## Dataset excerpts
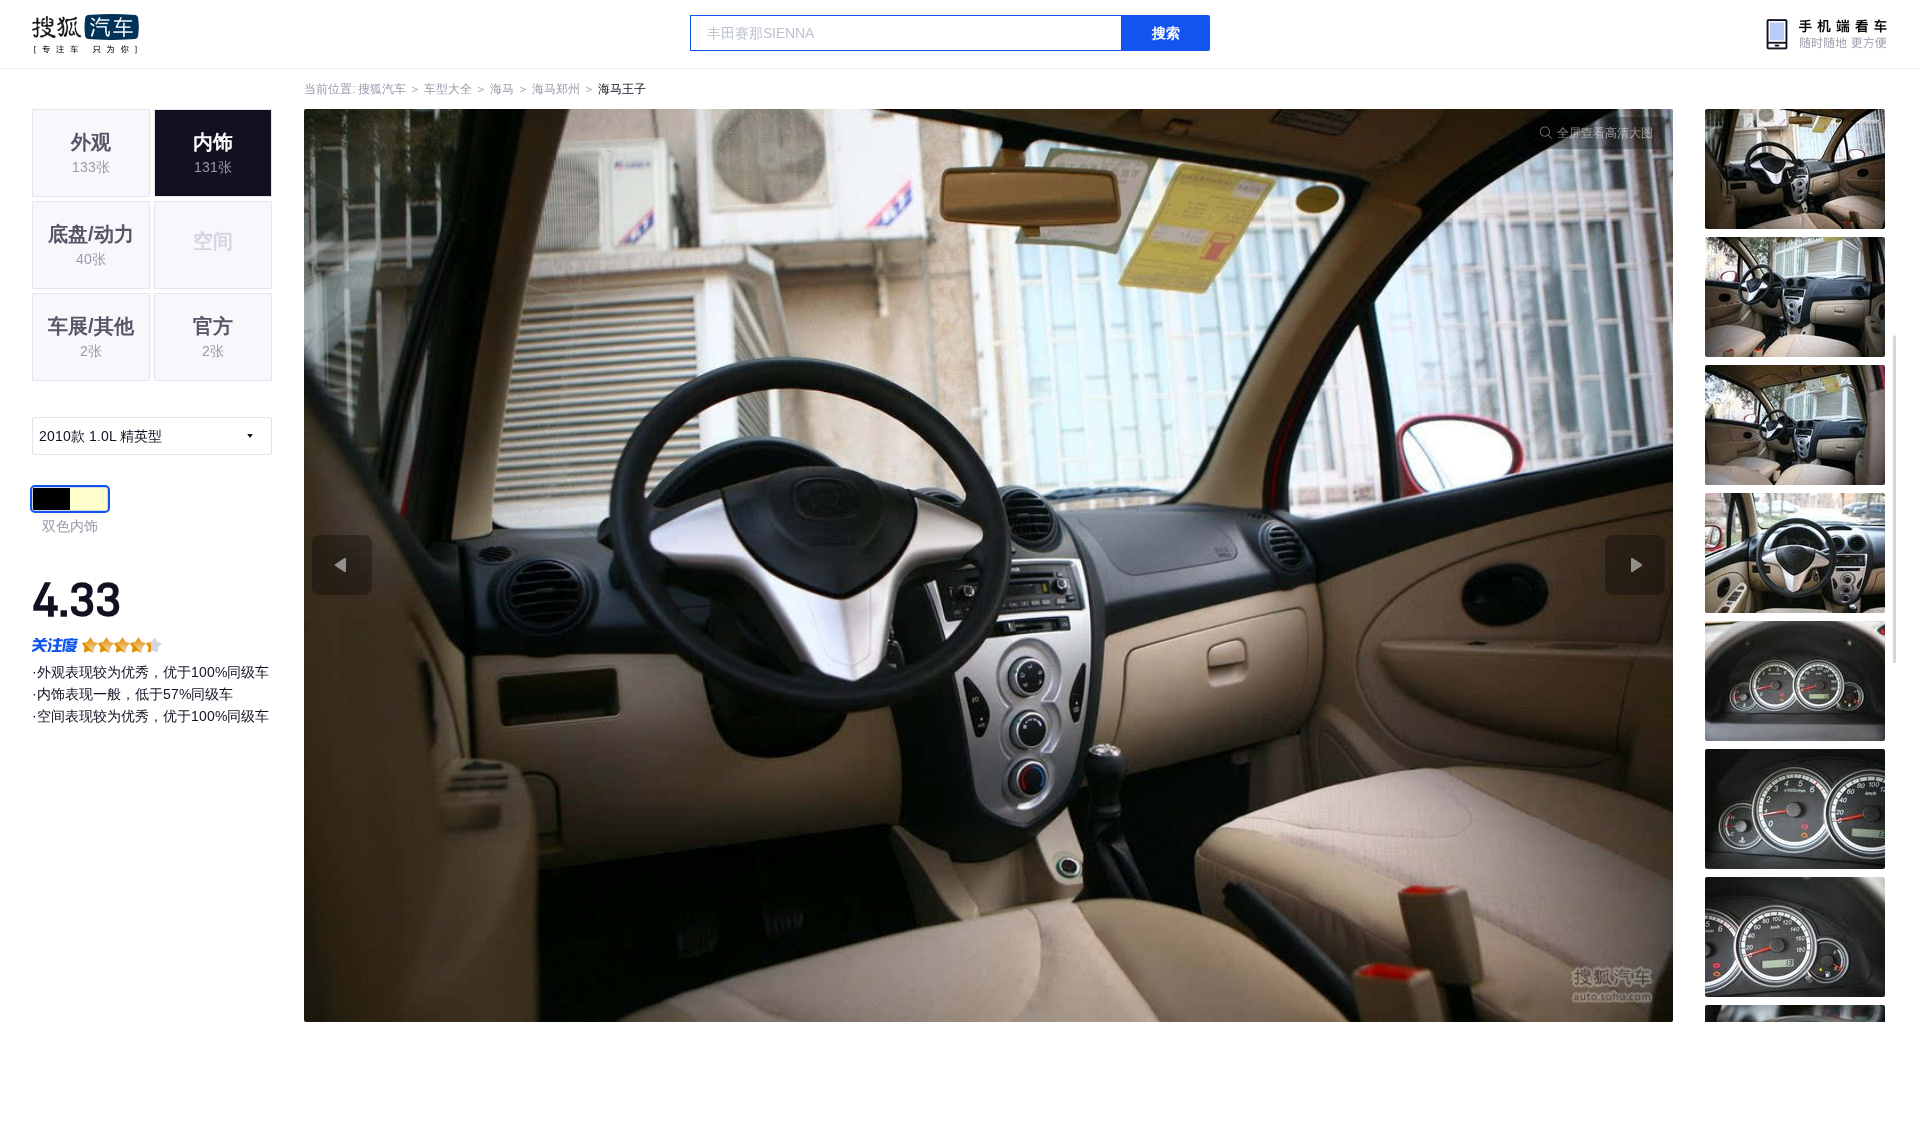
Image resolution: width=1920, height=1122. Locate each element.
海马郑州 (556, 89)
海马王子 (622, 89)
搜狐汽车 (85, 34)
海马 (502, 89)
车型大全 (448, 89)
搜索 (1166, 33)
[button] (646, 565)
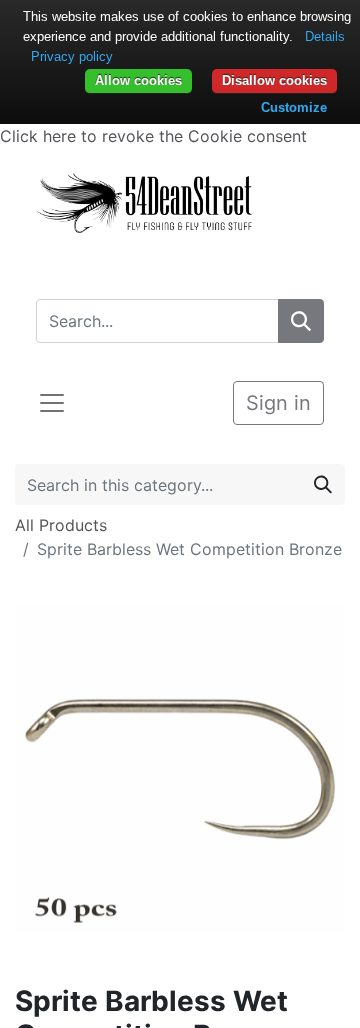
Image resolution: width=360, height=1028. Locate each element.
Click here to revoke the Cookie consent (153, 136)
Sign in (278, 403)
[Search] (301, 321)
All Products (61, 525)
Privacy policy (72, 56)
---
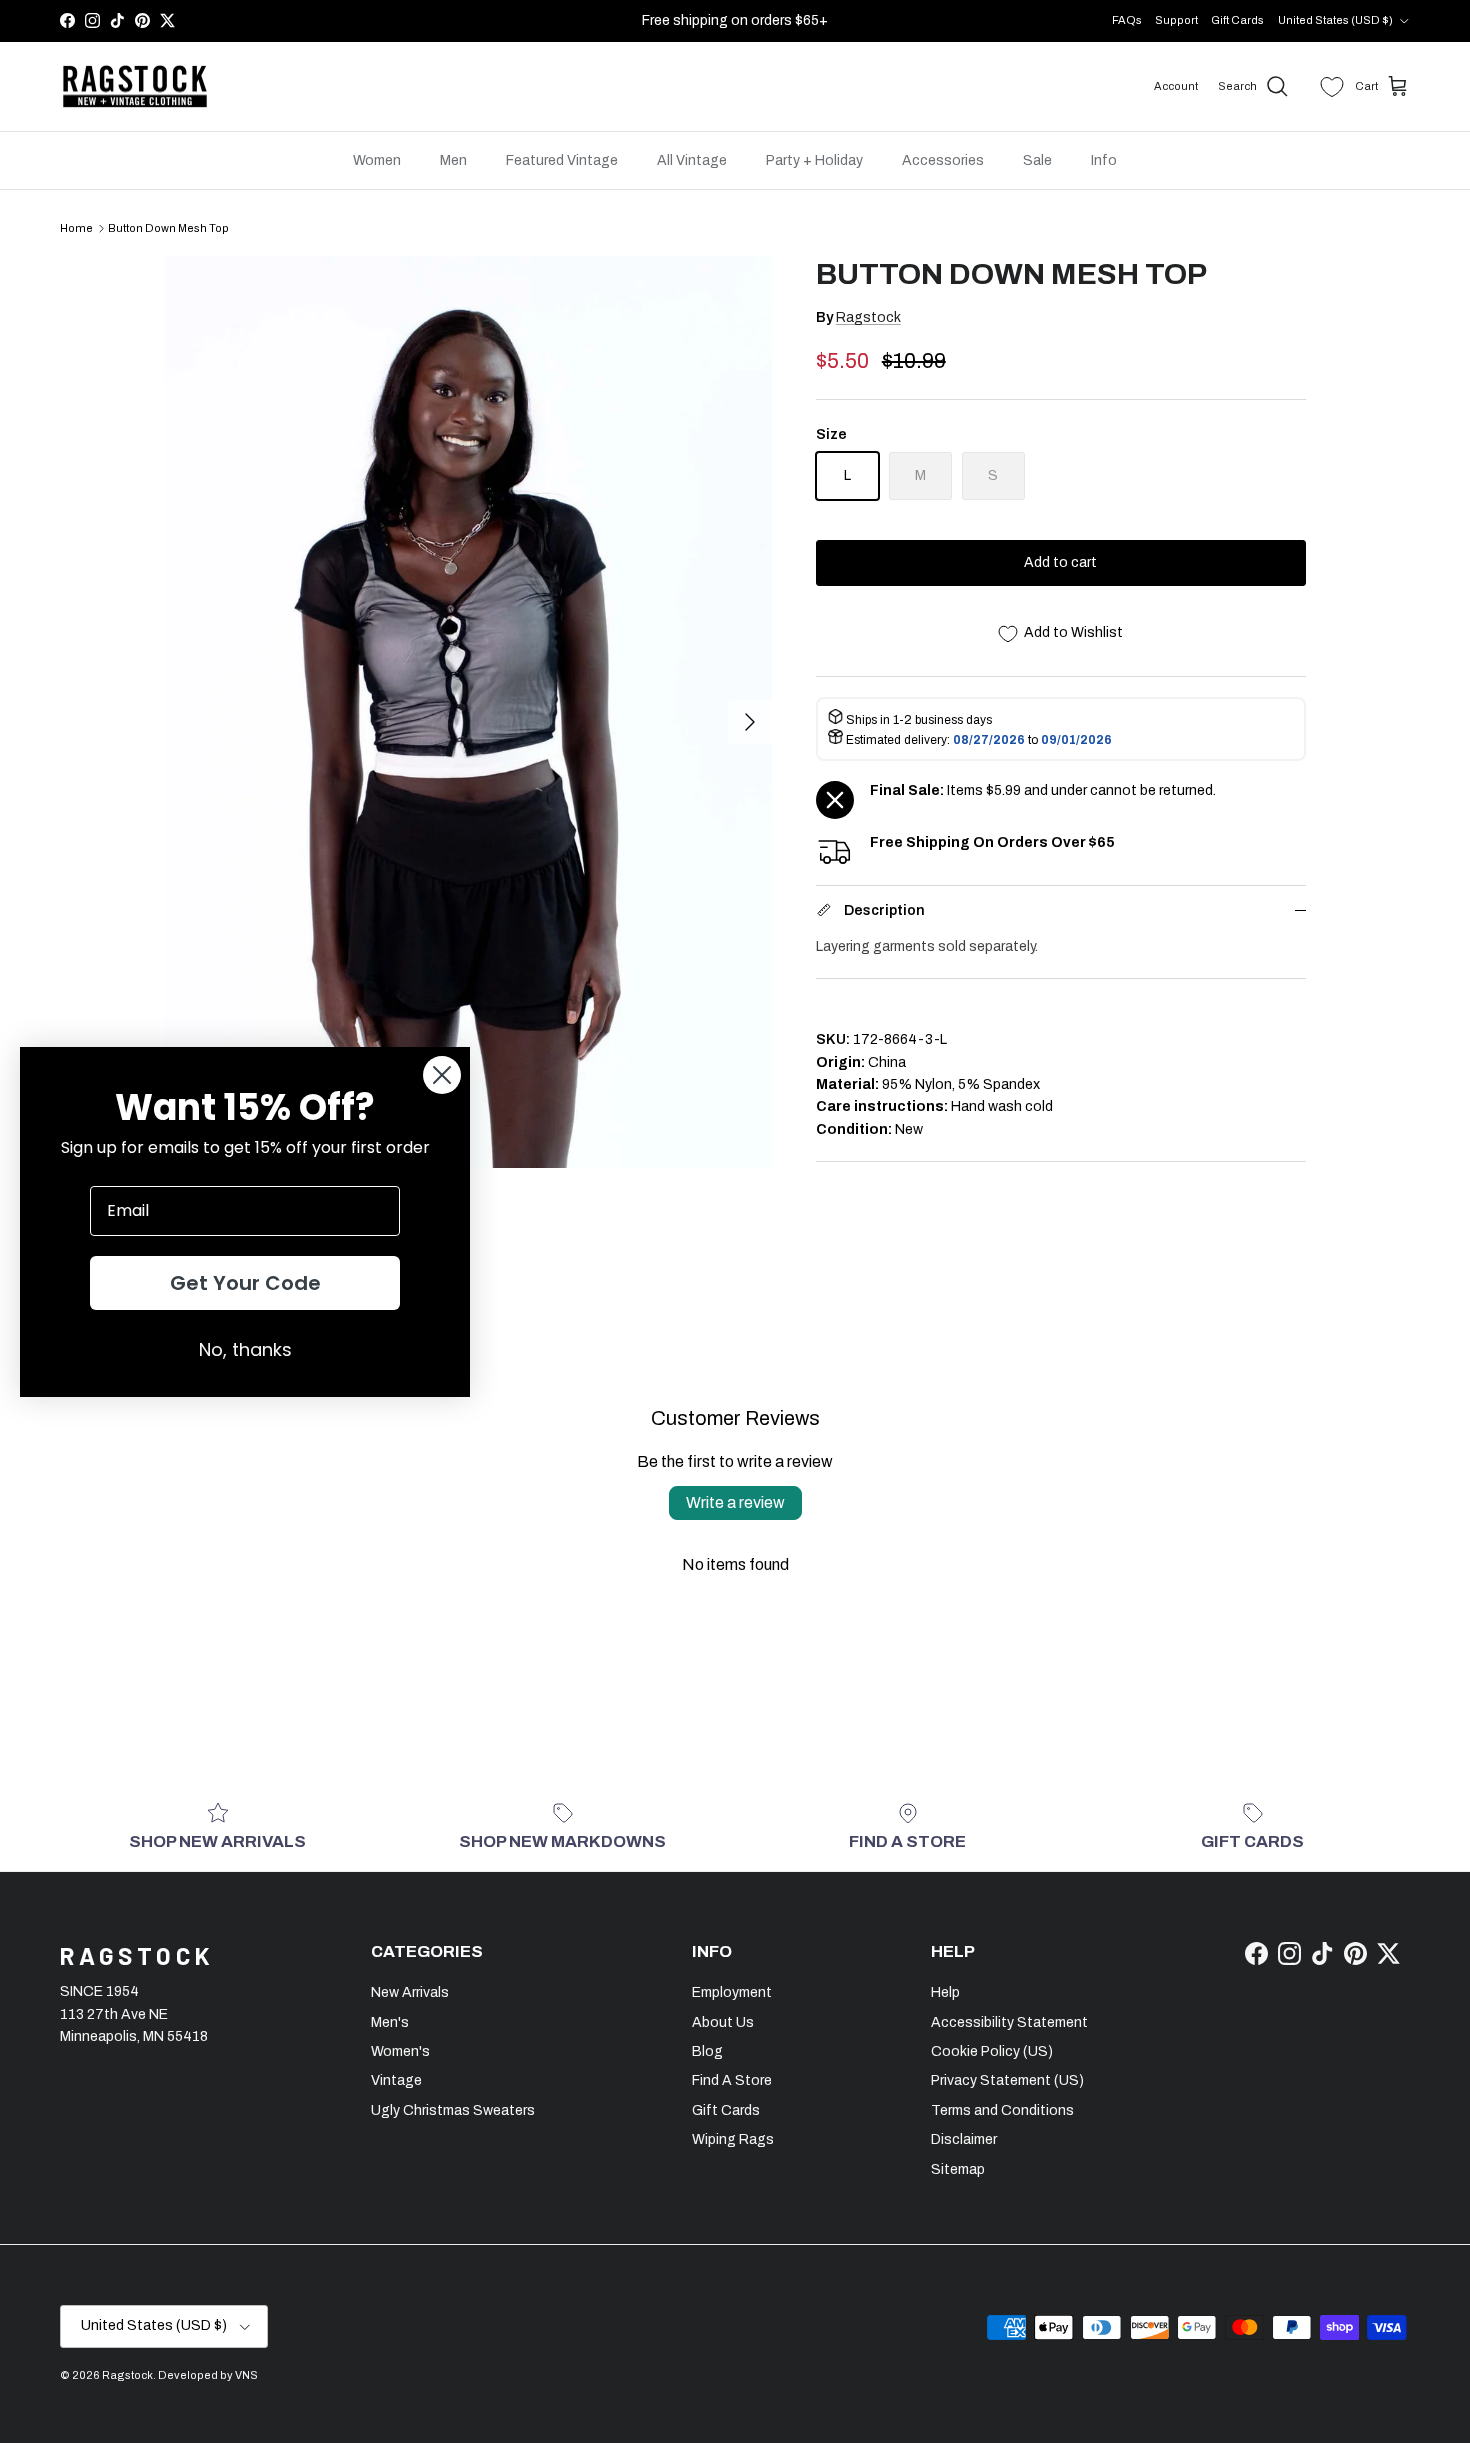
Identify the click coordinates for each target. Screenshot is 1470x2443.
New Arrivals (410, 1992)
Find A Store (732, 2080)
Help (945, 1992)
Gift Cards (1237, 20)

## What you need to do
All lines above that contain the word "resolution" are to be copied.

## Output for this task
Image resolution: width=1920, height=1122. Locate each element.
Image resolution: width=360, height=1028. Locate each element.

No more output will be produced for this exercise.